ECEESPE2025 Poster Presentations Thyroid (141 abstracts)
1Ankara Etlik City Hospital, Pediatric Endocrinology Clinic, Ankara, Türkiye; 2Ankara Etlik City Hospital, Pediatric Surgery Clinic, Ankara, Türkiye; 3Ankara Etlik City Hospital, Pediatric Endocrinology Clinic, Ankara, Türkiye; 4Ankara Etlik City Hospital, Ear, Nose and Throat Surgery Clinic, Ankara, Türkiye
JOINT4027
Introduction: In adults, thyroid autonomous adenomas causing hyperthyroidism are relatively common and are mostly due to mutations that increase the structural activity of the thyroid-stimulating hormone receptor (TSHR). However, in children with hyperthyroidism, autonomous adenomas are exceptional, and reports on their clinical and molecular characteristics are scarce. In this report, a case of an autonomous hot thyroid nodule is presented, and its management is shared. Case Report:A 14-year-and-9-month-old female patient presented with swelling in the neck. It was learned that the patient had complaints of hair loss for the last 34 months but no complaints of palpitations, weight loss, or hand tremors. Her personal and family history revealed that she was born at term via cesarean section with a birth weight of 3040 g. On physical examination, her height was 177.2 cm (2.71 SDS), weight was 86 kg (3.59 SDS), body mass index (BMI) was 27.3 kg/m2 (2 SDS), blood pressure was 110/70 mmHg, and pulse was 88 bpm.A 3x3 cm palpable mass was detected in the left thyroid lobe. Pubertal development was at Tanner stage 5, and other systemic examinations were normal. Thyroid function tests showed free T4 (sT4): 1.84 ng/dl (0.98-1.63), free T3 (sT3): 7.15 ng/l (2.56-5), and thyroid-stimulating hormone (TSH): <0.005 mIU/l (0.51-4.3). Anti-thyroid peroxidase antibody, anti-thyroglobulin antibody, and TSH receptor antibody were negative. Thyroid ultrasonography (USG): Right lobe: 50x19x14 mm (6.65 mL) Left lobe: 50x25x32 mm (20 mL) Total volume: 9.6 SDS.A well-defined, approximately 35x30x24 mm semisolid nodule with cystic components, a hypoechoic halo, and internal vascularity detected by color Doppler ultrasonography was observed, almost completely covering the left lobe. Thyroid scintigraphy showed a hyperactive nodular area in the left lobe (Figure 1). The patient was started on propranolol and low-dose methimazole. Based on clinical, laboratory, and imaging findings, the patient was diagnosed with an autonomously functioning hot nodule. To rule out malignancy, a fine-needle aspiration biopsy (FNAB) was performed, and the nodule was reported as benign. The patient was referred to pediatric surgery, and after achieving a euthyroid state, left lobectomy was performed. The lobectomy pathology report indicated nodular hyperplasia. Postoperatively, all treatments were discontinued.A TSHR gene analysis was planned to investigate the etiology.
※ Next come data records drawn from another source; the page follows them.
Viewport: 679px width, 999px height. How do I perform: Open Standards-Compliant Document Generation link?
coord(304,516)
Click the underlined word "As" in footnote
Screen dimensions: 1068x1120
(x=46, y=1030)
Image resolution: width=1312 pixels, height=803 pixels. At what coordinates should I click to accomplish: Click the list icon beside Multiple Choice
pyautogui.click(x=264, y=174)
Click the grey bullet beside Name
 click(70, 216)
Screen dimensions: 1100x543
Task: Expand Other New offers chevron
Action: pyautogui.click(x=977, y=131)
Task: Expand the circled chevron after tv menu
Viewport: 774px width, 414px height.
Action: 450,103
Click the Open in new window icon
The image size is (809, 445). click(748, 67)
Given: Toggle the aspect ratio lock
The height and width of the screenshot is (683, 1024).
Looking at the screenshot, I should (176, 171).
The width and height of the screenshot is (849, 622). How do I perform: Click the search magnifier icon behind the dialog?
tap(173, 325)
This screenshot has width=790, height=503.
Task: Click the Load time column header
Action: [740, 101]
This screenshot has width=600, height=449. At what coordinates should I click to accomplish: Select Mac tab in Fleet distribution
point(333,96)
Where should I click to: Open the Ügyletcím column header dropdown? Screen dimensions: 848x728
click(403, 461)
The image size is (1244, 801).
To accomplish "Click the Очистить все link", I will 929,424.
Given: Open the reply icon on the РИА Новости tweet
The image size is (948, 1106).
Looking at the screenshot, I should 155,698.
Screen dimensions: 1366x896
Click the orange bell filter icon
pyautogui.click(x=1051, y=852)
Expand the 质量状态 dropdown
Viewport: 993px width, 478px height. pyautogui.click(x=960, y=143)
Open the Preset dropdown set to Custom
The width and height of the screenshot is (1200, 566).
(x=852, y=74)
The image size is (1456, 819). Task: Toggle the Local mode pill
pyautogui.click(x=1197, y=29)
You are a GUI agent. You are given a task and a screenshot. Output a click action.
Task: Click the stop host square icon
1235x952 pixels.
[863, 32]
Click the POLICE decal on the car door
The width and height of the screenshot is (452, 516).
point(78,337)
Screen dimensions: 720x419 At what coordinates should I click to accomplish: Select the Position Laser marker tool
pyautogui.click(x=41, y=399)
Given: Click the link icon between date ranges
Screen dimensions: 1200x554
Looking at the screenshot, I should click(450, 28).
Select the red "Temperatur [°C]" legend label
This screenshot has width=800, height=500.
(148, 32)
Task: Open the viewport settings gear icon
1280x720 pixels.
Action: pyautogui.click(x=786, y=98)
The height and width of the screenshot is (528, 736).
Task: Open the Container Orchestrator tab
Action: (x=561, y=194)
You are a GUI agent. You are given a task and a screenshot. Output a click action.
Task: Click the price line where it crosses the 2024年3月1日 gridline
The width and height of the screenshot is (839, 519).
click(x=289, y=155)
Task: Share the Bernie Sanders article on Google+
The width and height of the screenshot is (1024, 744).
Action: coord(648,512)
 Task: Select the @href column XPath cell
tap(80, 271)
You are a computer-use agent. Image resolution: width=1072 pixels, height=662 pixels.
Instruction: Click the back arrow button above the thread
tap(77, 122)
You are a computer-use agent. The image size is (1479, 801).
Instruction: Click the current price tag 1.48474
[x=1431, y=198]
Conclusion: In cases of hot nodules causing hyperthyroidism, surgical removal is recommended after achieving a euthyroid state with antithyroid treatment. Studies have reported that hot nodules in children have a higher malignancy risk, with 2-18% of these nodules being malignant. In this report, the management of a case with a hot thyroid nodule was discussed.